May 27, 2013

Government-imposed restrictions on Muslim communities in Rakhine State are preventing tens of thousands of people from accessing health care and other basic services

YANGON, MYANMAR/NEW YORK, MAY 28, 2013—Nearly a year after interethnic clashes broke out in Myanmar's Rakhine State, government-imposed restrictions on Muslim communities are preventing tens of thousands of people from accessing health care and other basic services, the international medical humanitarian organization Doctors Without Borders/Médecins Sans Frontières (MSF) said today.

An estimated 140,000 displaced people are living in makeshift camps after fleeing intercommunal violence. The vast majority are Rohingya, members of a Muslim minority community not recognized by the government of Myanmar as citizens. The government confines the Rohingya to the camps and severely restricts the movement of tens of thousands of others still living in their homes. The population is cut off from health facilities, food, markets, farming fields, and, in some cases, clean water.
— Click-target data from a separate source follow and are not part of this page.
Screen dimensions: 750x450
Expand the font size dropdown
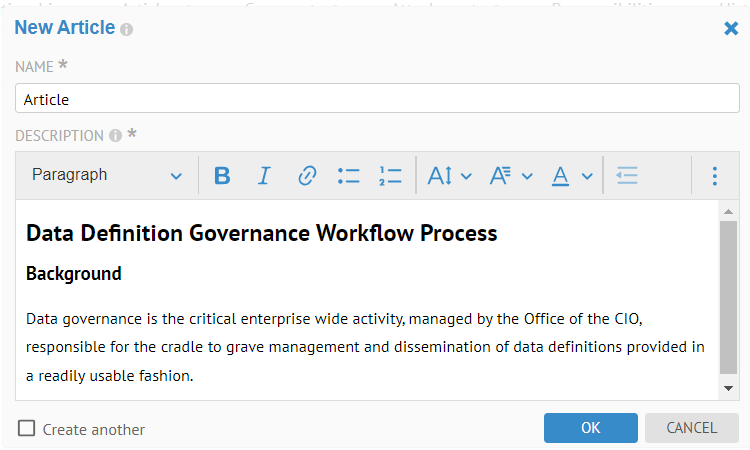449,176
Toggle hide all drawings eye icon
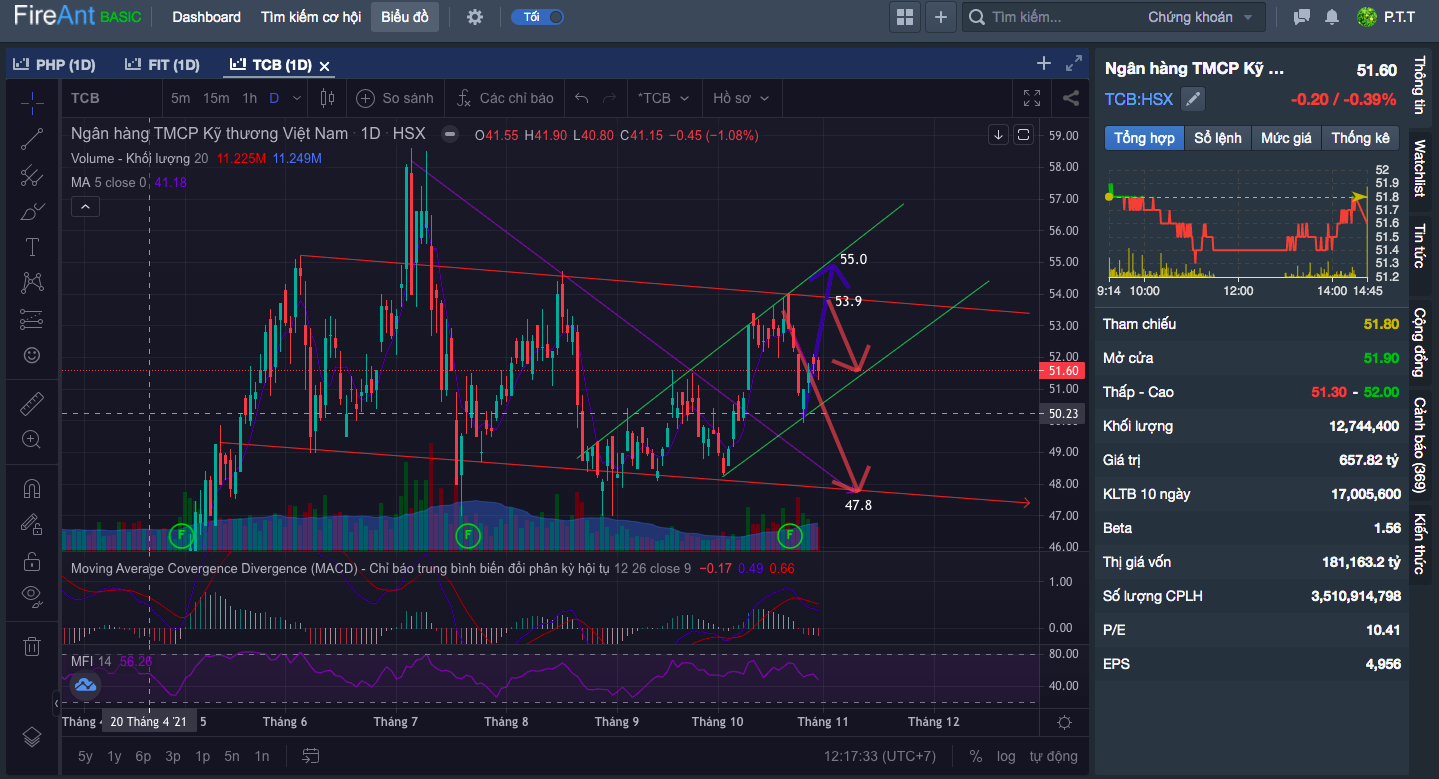Viewport: 1439px width, 779px height. click(32, 595)
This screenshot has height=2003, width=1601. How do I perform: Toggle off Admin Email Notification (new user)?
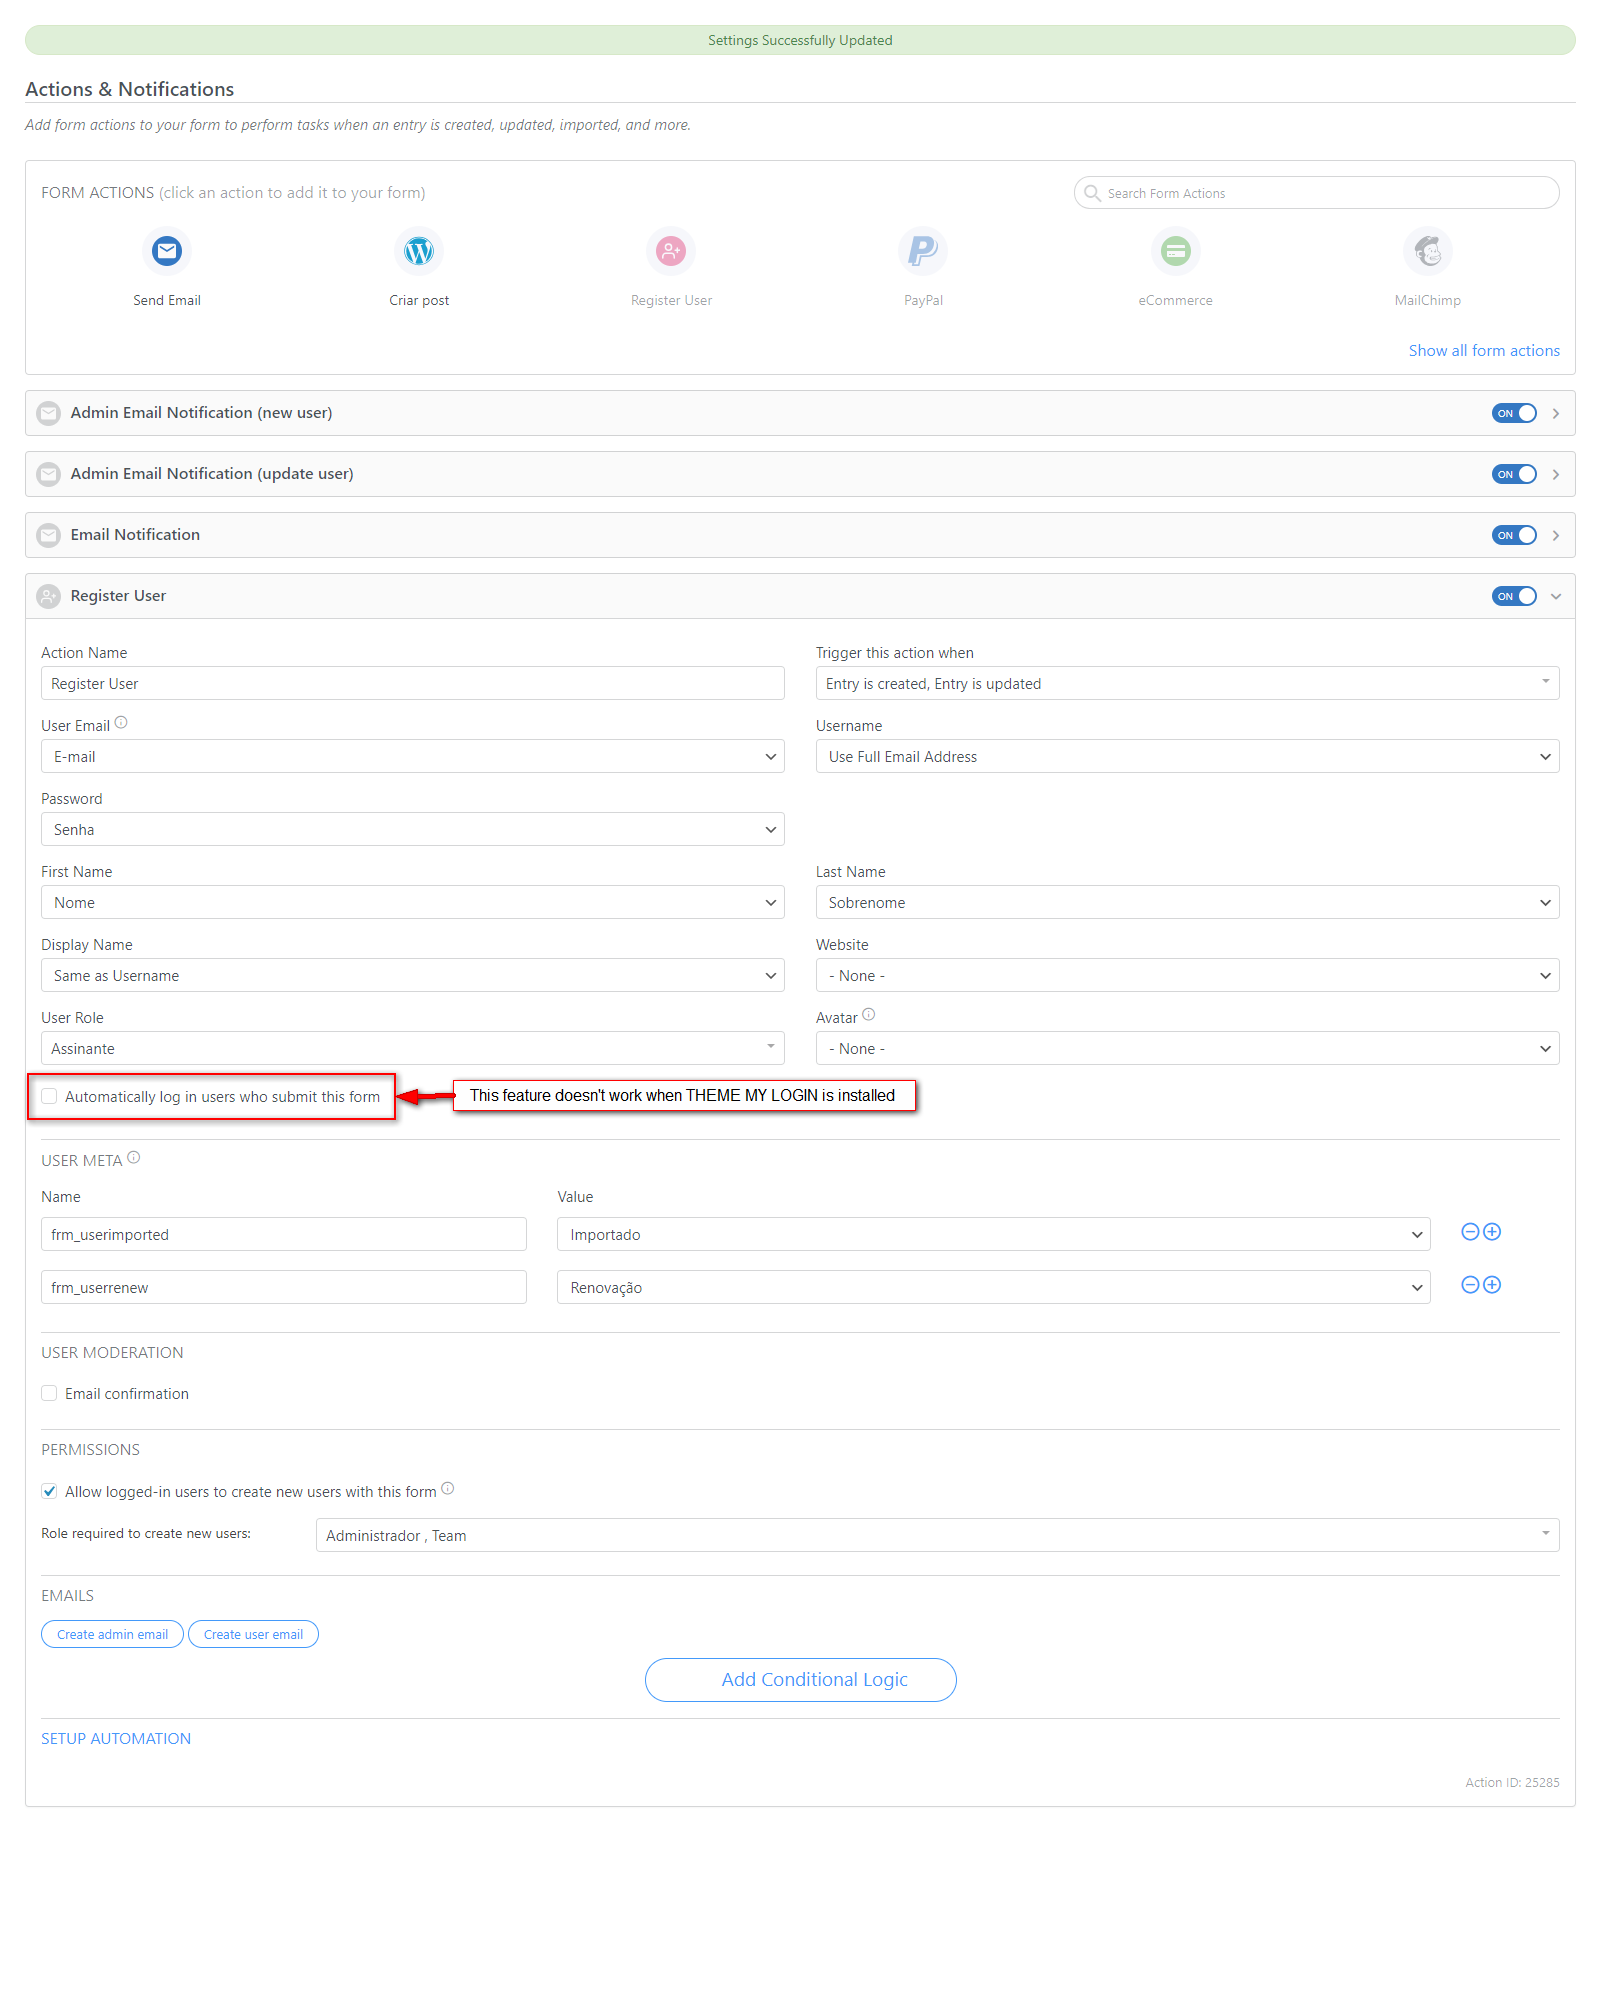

"MSF has just returned from areas where whole villages are cut off from basic services," said Ronald Kremer, MSF emergency coordinator in Rakhine State. "What we have seen shows that current policies such as movement restrictions are having a detrimental impact on people's health. This includes tuberculosis patients unable to access the treatment they need to stay alive, and pregnant women dying unnecessarily because they have nowhere safe to deliver."

Restrictions on the movement of Muslims were first imposed in townships around the state capital Sittwe in June 2012 following the first clashes, and intensified after further violence in October. Residents have described to MSF the burdensome impact of the restrictions on their everyday activities.

"We are only able to get to our farms very occasionally, and then only two or three of us at a time, and with military escorts," said a man in Myebon township. "We cannot go to the hospital, to school, to fish, to collect firewood. Sometimes we just want to die.”

In other areas, people are simply too scared to move. In one village, residents told MSF staff that they stopped leaving their village after being assaulted as many as 14 times. Three residents died after they were unable to reach the hospital for treatment for urgent medical conditions.

Displaced people are particularly vulnerable as the monsoon season begins. While the recent Tropical Storm Mahasen did not have the devastating impact that was forecast, the risks posed by further tropical storms or cyclones remain high, particularly for people living in makeshift shelters.

"This fear is so pervasive that even when people were living in the path of Tropical Storm Mahasen, many told us they were too scared to move," Kremer said. "They did not know where they would be moved to, or what would happen to them."

The Myanmar government should ensure that displaced people, and those cut off from services, have proper shelter and access to health care and are able to move freely, without fear of attack, MSF said.

MSF has been providing health care in Myanmar since 1992 to millions of people from many ethnic origins. Across Myanmar, MSF provides more than 28,000 people living with HIV/AIDS with lifesaving anti-retroviral treatment. It was among the first responders to cyclones Nargis and Giri, providing medical assistance, survival items, and clean water sources for tens of thousands of people.

MSF has worked for the past 20 years in Rakhine State, providing primary and reproductive health care as well as HIV/AIDS and tuberculosis treatment. Prior to June 2012, MSF conducted approximately 500,000 medical consultations each year. Since 2005, MSF has treated more than 1.2 million people from all ethnic groups in Rakhine State for malaria.